→ Problem statement
Among the records that follow, find the line with "Task: Click the 初期値に戻す button" and the line with "The image size is (1909, 951).". Set down those lines and all lines between them exactly, without adding anything.

────────────────────────────────────────

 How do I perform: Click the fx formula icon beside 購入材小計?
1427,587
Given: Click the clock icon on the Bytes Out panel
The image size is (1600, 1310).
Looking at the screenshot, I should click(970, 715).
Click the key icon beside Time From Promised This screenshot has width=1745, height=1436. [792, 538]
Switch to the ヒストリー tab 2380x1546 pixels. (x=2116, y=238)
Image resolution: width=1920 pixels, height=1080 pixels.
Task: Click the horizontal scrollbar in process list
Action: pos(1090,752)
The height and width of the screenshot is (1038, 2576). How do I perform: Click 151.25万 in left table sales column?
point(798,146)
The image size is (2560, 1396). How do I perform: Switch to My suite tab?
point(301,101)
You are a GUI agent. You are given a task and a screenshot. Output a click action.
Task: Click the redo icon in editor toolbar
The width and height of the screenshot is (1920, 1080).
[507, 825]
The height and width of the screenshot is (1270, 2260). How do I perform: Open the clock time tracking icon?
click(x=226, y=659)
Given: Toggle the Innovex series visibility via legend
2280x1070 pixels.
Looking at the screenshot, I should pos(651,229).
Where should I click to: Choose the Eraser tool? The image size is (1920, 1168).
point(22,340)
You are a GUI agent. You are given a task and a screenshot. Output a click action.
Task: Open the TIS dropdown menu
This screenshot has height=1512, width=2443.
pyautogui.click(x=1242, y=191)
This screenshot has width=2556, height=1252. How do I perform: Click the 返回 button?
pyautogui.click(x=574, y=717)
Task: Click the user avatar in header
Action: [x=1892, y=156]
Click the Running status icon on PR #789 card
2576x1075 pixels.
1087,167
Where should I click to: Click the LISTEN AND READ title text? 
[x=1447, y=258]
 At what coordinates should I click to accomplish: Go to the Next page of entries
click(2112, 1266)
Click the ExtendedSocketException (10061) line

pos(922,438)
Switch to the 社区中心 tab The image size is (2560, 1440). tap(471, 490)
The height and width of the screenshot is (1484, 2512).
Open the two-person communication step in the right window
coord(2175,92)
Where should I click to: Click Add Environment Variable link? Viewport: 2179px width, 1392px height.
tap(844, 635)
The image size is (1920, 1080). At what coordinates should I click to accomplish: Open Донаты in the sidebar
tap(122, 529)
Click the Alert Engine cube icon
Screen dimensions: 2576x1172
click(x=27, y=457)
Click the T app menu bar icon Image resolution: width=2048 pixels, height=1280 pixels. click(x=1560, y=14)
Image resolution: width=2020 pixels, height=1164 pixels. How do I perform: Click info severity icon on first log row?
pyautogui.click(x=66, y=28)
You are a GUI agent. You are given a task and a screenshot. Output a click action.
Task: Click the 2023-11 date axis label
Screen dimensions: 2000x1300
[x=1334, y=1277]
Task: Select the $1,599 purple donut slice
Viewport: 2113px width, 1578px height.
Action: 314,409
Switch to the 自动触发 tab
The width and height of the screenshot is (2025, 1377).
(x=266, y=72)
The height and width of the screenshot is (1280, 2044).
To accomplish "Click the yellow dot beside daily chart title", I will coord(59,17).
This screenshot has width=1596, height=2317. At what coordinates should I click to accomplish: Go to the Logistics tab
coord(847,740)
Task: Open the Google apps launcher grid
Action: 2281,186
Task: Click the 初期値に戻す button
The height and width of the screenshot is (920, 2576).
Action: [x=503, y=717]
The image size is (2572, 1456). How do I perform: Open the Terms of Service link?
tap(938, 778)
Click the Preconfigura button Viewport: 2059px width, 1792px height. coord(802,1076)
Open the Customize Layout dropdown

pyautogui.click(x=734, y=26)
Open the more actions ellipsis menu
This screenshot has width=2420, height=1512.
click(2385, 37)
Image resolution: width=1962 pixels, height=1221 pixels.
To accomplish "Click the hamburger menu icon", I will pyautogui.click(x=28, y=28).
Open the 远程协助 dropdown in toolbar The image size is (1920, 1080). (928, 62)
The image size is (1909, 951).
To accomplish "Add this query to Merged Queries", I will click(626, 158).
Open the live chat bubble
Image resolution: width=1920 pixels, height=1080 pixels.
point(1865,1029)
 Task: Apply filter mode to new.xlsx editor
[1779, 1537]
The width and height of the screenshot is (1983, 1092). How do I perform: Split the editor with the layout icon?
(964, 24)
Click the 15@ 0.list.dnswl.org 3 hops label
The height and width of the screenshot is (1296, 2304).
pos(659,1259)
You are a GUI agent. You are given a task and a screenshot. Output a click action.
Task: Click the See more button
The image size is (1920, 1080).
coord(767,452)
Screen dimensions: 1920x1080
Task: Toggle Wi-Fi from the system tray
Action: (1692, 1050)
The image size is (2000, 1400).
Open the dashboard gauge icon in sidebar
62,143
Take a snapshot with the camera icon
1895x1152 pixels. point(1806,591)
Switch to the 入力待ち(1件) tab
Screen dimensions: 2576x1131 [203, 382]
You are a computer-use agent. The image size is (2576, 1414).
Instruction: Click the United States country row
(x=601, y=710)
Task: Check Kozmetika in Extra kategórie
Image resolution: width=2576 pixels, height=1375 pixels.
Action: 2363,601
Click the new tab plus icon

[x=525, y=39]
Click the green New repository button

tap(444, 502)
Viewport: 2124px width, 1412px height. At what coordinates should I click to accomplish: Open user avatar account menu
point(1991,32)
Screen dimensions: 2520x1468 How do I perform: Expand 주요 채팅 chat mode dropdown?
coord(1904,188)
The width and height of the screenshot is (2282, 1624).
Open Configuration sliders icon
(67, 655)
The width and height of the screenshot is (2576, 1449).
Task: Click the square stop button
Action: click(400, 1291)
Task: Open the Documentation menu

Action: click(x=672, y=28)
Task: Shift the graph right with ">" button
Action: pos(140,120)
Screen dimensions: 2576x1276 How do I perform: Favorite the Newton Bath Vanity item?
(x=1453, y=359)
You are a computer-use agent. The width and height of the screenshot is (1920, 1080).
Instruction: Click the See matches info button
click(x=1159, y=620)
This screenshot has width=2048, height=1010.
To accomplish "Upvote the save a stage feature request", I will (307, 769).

────────────────────────────────────────

→ Answer box
Task: Click the 初期値に戻す button
The height and width of the screenshot is (920, 2576).
Action: [x=503, y=717]
The image size is (2572, 1456). How do I perform: Open the Terms of Service link?
tap(938, 778)
Click the Preconfigura button Viewport: 2059px width, 1792px height. coord(802,1076)
Open the Customize Layout dropdown

pyautogui.click(x=734, y=26)
Open the more actions ellipsis menu
This screenshot has width=2420, height=1512.
click(2385, 37)
Image resolution: width=1962 pixels, height=1221 pixels.
To accomplish "Click the hamburger menu icon", I will pyautogui.click(x=28, y=28).
Open the 远程协助 dropdown in toolbar The image size is (1920, 1080). (928, 62)
The image size is (1909, 951).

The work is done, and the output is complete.